Let me explain, we've booked a lot of bar gigs, promoted them with posters and stuff, but nobody shows up. Bands we play with tend to come right before they start, and leave afterwards, so we've played a lot of empty rooms.
The places we've played don't have build in crowds and the ones that do ignore our emails. They don't say no, they just don't respond.

We send out lot of emails and mail out lots of stuff, but haven't really gotten anywhere with it. Out of a hundered websites, I think four reviewed us. I've emailed booking agents/labels some songs, they've said send a cd and then I've never heard from them again.

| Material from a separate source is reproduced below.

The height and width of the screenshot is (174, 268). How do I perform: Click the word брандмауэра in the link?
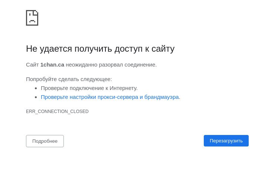tap(161, 97)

So we're out of venues to play and haven't found any bands to play with. Any ideas what we should do from here? Anyone else ever been in this situation?
Last edited by mzo at Nov 12, 2009,
#5
Mate I think you're doing a tip top job on the promoting, except for one glaring flaw.

Email.

Emails are incredibly easy to ignore. I'll show you how. Click, delete.

Now a guy on the phone, not as easy. You're more likely to give into that guy.

Go phone.
And no, Guitar Hero will not help. Even on expert. Really.
Soundcloud
#6
well look. my group is in a similar situation, but we managed to get the attention of a couple small labels. We even had a guy representing the same people Eminem works with come out to one of our show. And we have only been a group since July.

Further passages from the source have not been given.